LICENSE.txt GNU General Public License - TLDR; the license that applies for this package.

Most likely, you will just need to run the trained parser scripts/pltag_parser.sh for PLTAG parsing and iSRL with the trained argument identifier/labeller classifiers scripts/pltag_iSRL.sh.
For the discriminative reranker model you can run scripts/pltag_parser_discriminative.sh. NOTE: it's a memory hungry process, so is more intended for experimental purposes/extensions!
For a full explanation of what each parameter in the script does, read below in the USAGE sections 3.2.2, 3.2.3 and 3.3.3.
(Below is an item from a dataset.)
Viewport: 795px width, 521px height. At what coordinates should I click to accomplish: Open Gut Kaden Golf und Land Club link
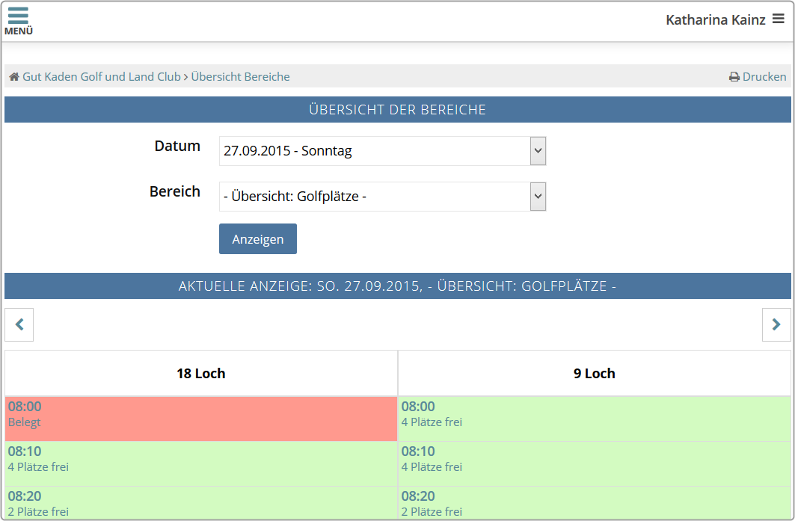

The PLTAG parser is a lexicalised parser that uses two types of lexica, namely a standard TAG lexicon with elementary trees, and a -unique to PLTAG- prediction lexicon that contains unlexicalised trees only. In order to extract both lexica from a standard corpus such as the Penn Treebank Wall Street Journal (WSJ) corpus you need to run the script:

scripts/create_pltag_corpus.sh

Note that you need to include several resources that are not included in this distribution; usually they are distributed by LDC.
More specifically, in order to extract lexica for WSJ you need the corpus itself (v.3) and the NP-bracketing patch by Vadas and Curran, 2007.
You need to have the original structure of the dataset that consists of .mrg files containing documents in common LISP format, split into 24 folders or tracks.
The application of the patch should leave the directory structure intact.
You also need the Proposition Bank annotation (propbank, Palmer 2005) and NomBank (Meyers et al., 2007).
The current release contains samples for each of these resources. Change the script to point to the correct paths.
More info on the parameters used are included in the script itself.
The script also creates gold standard PLTAG trees for each sentence found in the .mrg files. These can be used either for testing or training the parser.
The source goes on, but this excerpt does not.